Reporters for Unreported World are hardened to austerity. We are used to battling through jungles, living with remote tribes, enduring the privations of military camps. But this assignment was to be carried out in confort. We were put up in the Gandamack Lodge in central Kabul. Every day we returned home to a hot shower, a good dinner and a very efficient laundry service.
In the morning we would sally forth into Kabul. Here a range of different dangers awaited us – including the United States army.
One aspect of Kabul life we found very hard to convey was the powerful and menacing presence of the US military. Afghanistan is supposed to be a sovereign state, but in truth large tracts of Kabul – the capital city – is actually under US occupation. There’s the ‘US embassy’ – or that’s what it’s called. The ambassador is a general and his ‘embassy’ fails to discharge ordinary diplomatic functions such as issuing visas.
And there’s a US military base in the centre of town called Camp Eggars. On our first day in time we were innocently minding our own business when we were ordered onto the side of the road, taken inside the camp, interrogated and bollocked.
About a week later we were filming with the Afghan National Police when the same thing happened. The Afghan convoy was halted near the US base (we had no idea where we were and had been given permission to film) and we were taken, separated, searched and interrogated by a couple of characters from military intelligence who wouldn’t give us their full names or rank. Our film was removed, and the US military outrageously threatened our guide, telling him that they would remove his ISAF press pass – thus jeopardising his entire livelihood. They also treated the captain of the Afghan police with contempt.
I fully understand that the US are under threat in Kabul. But their arrogant and provocative demeanour surely explains some of the hostility they arouse in the population. Much of central Kabul is now very like the green zone in Baghdad, heavily fortified with blast walls and entirely cut off from the rest of the population by barbed wire, checkpoints, armed guards etc.
Imagine if you were a Londoner and foreign troops had cut off the area between Westminster and the City with barricades. That’s how Kabul is for ordinary Afghans. But it’s impossible to show this properly on film, because the US – alert to a very real security hazard - seizes your cameras if you try to do so.

Data lines =>
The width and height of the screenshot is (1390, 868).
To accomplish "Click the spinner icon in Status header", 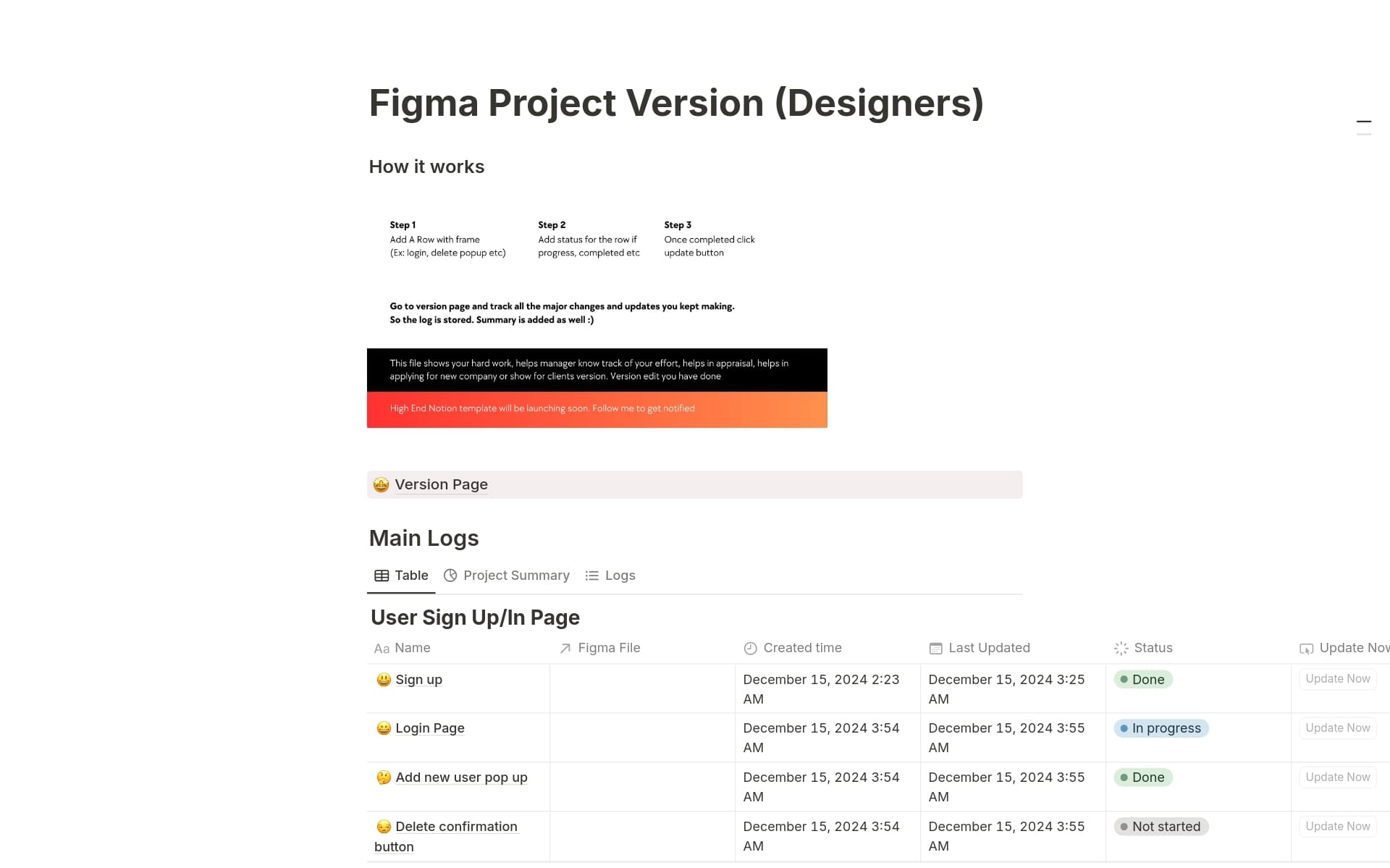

Work to do =>
Pick up the account of reporting in Kabul after its final sentence and continue it. The material is separate from the account of reporting in Kabul.

Response to the task =>
Kidnappers were the next problem. It is very unamusing being kidnapped, and we quickly learnt that kidnapping is a massive business in Kabul. When we spoke to the Imam of a nearby mosque he told us that six of his congregation had been kidnapped just the day before. Some kidnap victims go through truly appalling ordeals. So we always travelled outside the hotel with discretely armed guards and a follow up car. Our guide Ahmed was extremely alert to the security situation, and would often move us on if he felt the situation was getting dangerous or if we had been in one location long enough.
I left with a much more realistic appreciation of what is happening in Afghanistan. The Taliban controls much of the countryside, including three of the four roads out of Kabul. Despite the checkpoints at every corner, it moves at ease inside the city. A process of ‘psychological talibanisation’ is taking place inside Kabul itself. That means that a new and menacing anti-foreigner message is being preached in the Mosques, and women are quietly beginning to put their Burkhas back on. It is a city full of desperate and frightened people.
But the Afghans continue to show astonishing resilience and I will always be haunted by our interview with Mahammad Wahaaj, an Afghan doctor who was brutally kidnapped on his way home from work by bandits posing as intelligence officers. He told us how they shot at him to force him off the road wounding him in the shoulder, hooded him, and then took him to an underground dungeon where he was tortured for three weeks. Wahaaj said that always knew when another torture session was coming up because they didn’t bring lunch. He would vomit with pain during the beatings and they presumably didn’t want to clear up the mess.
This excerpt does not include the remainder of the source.